**Job 1**
In the Simpson v. Irving opinion, return the passage that opens with the words containing "Simpson’s mandamus petition" and closes with "at the hearing.".
**Job 2**
According to the Simpson v. Irving opinion, how many days of day-for-day credit did Simpson's mandamus petition allege Irving was denying him?
**Job 3**
Continue the Simpson v. Irving opinion from its last sentence.

======== Document text ========

Simpson v. Irving

99 Ill. App. 3d 176 | Ill. App. Ct. | 1981

Mr. JUSTICE HEIPLE

delivered the opinion of the court:

This is an appeal from an order of the Circuit Court of Will County dismissing Simpson’s petition for a writ of mandamus. Simpson, an inmate at Stateville Penitentiary, sought a ruling to compel James R. Irving, in his capacity as chairman of the Illinois Prison Review Board, “to comply with the provisions of the Unified Code of Corrections, ch. 38, §1003 — 6—3, as set forth in Johnson v. Franzen.”

Simpson was sentenced on September 14, 1976, to an indeterminate sentence of 5 to 10 years for the offense of attempt murder. On February 1, 1978, a new sentencing statute became effective. It provided for fixed or determinate sentencing. (Ill. Rev. Stat., 1978 Supp., ch. 38, par. 1005 — 8—1.) It abolished the old compensatory good conduct credits (Ill. Rev. Stat., 1978 Supp., ch. 38, par. 1003 — 12—5) and the statutory good-time credits (Ill. Rev. Stat., 1978 Supp., ch. 38, par. 1003 — 6—3). The new system provided for good conduct credits on a day-for-day basis. In Johnson v. Franzen (1979), 77 Ill. 2d 513, our supreme court determined that prisoners sentenced prior to February 1, 1978, were to benefit from the new day-for-day credit system as of February 1, 1978. The supreme court specifically stated:

“From February 1,1978, forward, plaintiff is entitled to one day of good-conduct credit for each day served to the extent his prison conduct merits the award of credits. The credits are to be applied to the minimum and maximum terms. For time served prior to February 1, 1978, plaintiff is entitled to the statutory and compensatory good-time credits to which he was entitled under the old good-conduct-credit system.” 77 Ill. 2d 513, 522.

Simpson’s mandamus petition alleged that Irving was denying him a total of 707 days of day-for-day credit.

In response, the Department of Correction (D.O.C.) filed a motion to dismiss, supported by affidavit, alleging that Simpson’s indeterminate sentence had been recalculated and converted to the new day-for-day credit system. (Ill. Rev. Stat., 1978 Supp., ch. 38, par. 1003 — 6—3.) After hearing argument of counsel and considering the affidavit, the circuit court dismissed the mandamus petition, stating that Simpson had already received the relief requested in his petition; specifically, that his sentence be recalculated pursuant to the new day-for-day credit system. Simpson, however, was never served with the D.O.C.’s motion and was not present at the hearing.

======== Given data ========

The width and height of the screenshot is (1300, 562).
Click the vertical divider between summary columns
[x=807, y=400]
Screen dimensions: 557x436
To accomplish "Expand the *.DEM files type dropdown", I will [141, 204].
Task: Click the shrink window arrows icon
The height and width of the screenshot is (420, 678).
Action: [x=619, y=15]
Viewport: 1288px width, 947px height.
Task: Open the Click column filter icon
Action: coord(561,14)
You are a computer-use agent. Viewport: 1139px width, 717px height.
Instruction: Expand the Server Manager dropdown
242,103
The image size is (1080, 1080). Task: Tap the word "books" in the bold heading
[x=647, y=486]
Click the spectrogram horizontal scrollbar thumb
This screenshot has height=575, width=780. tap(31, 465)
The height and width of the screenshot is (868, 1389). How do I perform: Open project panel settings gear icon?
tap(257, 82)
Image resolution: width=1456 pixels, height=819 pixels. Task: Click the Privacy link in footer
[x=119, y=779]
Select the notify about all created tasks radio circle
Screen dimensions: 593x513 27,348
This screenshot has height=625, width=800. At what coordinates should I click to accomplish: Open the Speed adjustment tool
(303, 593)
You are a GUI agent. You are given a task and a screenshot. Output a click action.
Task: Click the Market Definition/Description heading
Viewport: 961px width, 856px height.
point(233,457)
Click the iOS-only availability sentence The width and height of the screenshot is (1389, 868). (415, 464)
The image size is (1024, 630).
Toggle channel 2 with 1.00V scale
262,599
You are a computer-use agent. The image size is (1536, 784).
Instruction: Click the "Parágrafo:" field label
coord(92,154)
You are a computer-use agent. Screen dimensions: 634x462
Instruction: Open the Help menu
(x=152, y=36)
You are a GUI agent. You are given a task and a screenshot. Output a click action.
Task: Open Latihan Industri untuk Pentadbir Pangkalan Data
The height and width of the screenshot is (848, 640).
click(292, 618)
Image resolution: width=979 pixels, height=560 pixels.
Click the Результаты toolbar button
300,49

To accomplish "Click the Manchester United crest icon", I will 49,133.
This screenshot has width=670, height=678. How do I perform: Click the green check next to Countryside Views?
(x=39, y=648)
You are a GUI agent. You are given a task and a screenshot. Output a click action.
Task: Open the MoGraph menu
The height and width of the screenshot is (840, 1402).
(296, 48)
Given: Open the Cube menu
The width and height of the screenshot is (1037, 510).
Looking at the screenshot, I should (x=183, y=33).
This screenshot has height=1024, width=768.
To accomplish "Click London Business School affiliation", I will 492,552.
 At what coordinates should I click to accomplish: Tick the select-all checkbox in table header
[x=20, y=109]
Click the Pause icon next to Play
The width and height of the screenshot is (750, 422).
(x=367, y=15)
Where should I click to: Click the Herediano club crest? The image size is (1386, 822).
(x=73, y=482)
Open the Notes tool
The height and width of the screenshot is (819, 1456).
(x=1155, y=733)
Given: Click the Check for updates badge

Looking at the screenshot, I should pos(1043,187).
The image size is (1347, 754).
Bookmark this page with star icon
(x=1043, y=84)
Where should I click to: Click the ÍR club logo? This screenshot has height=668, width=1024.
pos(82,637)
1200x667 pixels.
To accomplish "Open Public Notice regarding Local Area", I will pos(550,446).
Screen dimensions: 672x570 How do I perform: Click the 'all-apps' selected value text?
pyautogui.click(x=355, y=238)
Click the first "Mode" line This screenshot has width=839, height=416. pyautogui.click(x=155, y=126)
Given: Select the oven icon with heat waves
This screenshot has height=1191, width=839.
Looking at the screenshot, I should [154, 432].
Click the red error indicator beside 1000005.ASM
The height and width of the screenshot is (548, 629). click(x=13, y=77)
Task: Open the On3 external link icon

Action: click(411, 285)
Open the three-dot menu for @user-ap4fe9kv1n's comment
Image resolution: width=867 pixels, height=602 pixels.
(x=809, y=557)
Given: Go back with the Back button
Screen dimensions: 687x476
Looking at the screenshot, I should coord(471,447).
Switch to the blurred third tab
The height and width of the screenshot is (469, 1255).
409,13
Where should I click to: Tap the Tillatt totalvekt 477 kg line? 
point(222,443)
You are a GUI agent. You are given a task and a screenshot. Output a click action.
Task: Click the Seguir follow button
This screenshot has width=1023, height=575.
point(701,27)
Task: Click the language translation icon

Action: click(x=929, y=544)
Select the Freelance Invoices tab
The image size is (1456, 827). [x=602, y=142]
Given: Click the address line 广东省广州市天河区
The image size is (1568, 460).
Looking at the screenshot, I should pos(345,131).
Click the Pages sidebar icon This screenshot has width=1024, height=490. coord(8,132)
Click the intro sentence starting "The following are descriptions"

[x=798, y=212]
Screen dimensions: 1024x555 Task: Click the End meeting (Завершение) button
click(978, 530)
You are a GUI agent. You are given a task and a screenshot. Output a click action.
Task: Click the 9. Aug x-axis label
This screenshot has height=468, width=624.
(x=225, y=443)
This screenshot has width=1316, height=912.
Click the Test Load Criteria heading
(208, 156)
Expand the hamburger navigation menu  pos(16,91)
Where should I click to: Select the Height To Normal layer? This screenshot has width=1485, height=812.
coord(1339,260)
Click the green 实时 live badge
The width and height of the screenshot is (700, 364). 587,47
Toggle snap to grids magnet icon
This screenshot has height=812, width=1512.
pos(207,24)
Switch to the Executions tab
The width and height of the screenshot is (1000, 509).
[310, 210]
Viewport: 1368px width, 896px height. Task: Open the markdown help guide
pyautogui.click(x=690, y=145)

========

**Result 1**
Simpson’s mandamus petition alleged that Irving was denying him a total of 707 days of day-for-day credit.

In response, the Department of Correction (D.O.C.) filed a motion to dismiss, supported by affidavit, alleging that Simpson’s indeterminate sentence had been recalculated and converted to the new day-for-day credit system. (Ill. Rev. Stat., 1978 Supp., ch. 38, par. 1003 — 6—3.) After hearing argument of counsel and considering the affidavit, the circuit court dismissed the mandamus petition, stating that Simpson had already received the relief requested in his petition; specifically, that his sentence be recalculated pursuant to the new day-for-day credit system. Simpson, however, was never served with the D.O.C.’s motion and was not present at the hearing.

**Result 2**
707 days

**Result 3**
For more than a century the central meaning of procedural due process has been clear: “Parties whose rights are to be affected are entitled to be heard; and in order that they may enjoy that right, they must first be notified.” (Baldwin v. Hale (1864), 68 U.S. (1 Wall.) 223,17 L. Ed. 531.) It is well settled that parties to an action are entitled to notice of any motions or hearings. A party is entitled to no fewer rights, with respect to notice of motions, simply because he is incarcerated. Consequently, we remand to afford Simpson his day in court on his petition.

Procedurally, Simpson also attacks the sufficiency of the D.O.C.’s affidavit supporting their motion to dismiss. We agree. The affidavit does not comply with the requirements of Supreme Court Rule 191. That rule provides:

“(a) Requirements. Affidavits in support of and in opposition to a motion for summary judgment under section 57 of the Civil Practice Act, affidavits submitted in connection with a motion for involuntary dismissal under section 48 of the Civil Practice Act, and affidavits submitted in connection with a special appearance to contest jurisdiction over the person, as provided by section 20(2) of the Civil Practice Act, shall be made on the personal knowledge of the affiants; shall set forth with particularity the facts upon which the claim, counterclaim, or defense is based; shall have attached thereto sworn or certified copies of all papers upon which the affiant relies; shall not consist of conclusions but of facts admissible in evidence; and shall affirmatively show that the affiant, if sworn as a witness, can testify competently thereto. If all of the facts to be shown are not within the personal knowledge of one person, two or more affidavits shall be used.” (Ill. Rev. Stat. 1979, ch. 110A, par. 191.)

The affidavit filed by the D.O.C. stated, in full:

“AFFIDAVIT

Carol Mills, upon oath, deposes and says:

I am the Acting Records Supervisor at the Stateville Correctional Center in Joliet, Rlinois.

The following residents are presently incarcerated at the State-ville Correctional Center in Joliet, Rlinois.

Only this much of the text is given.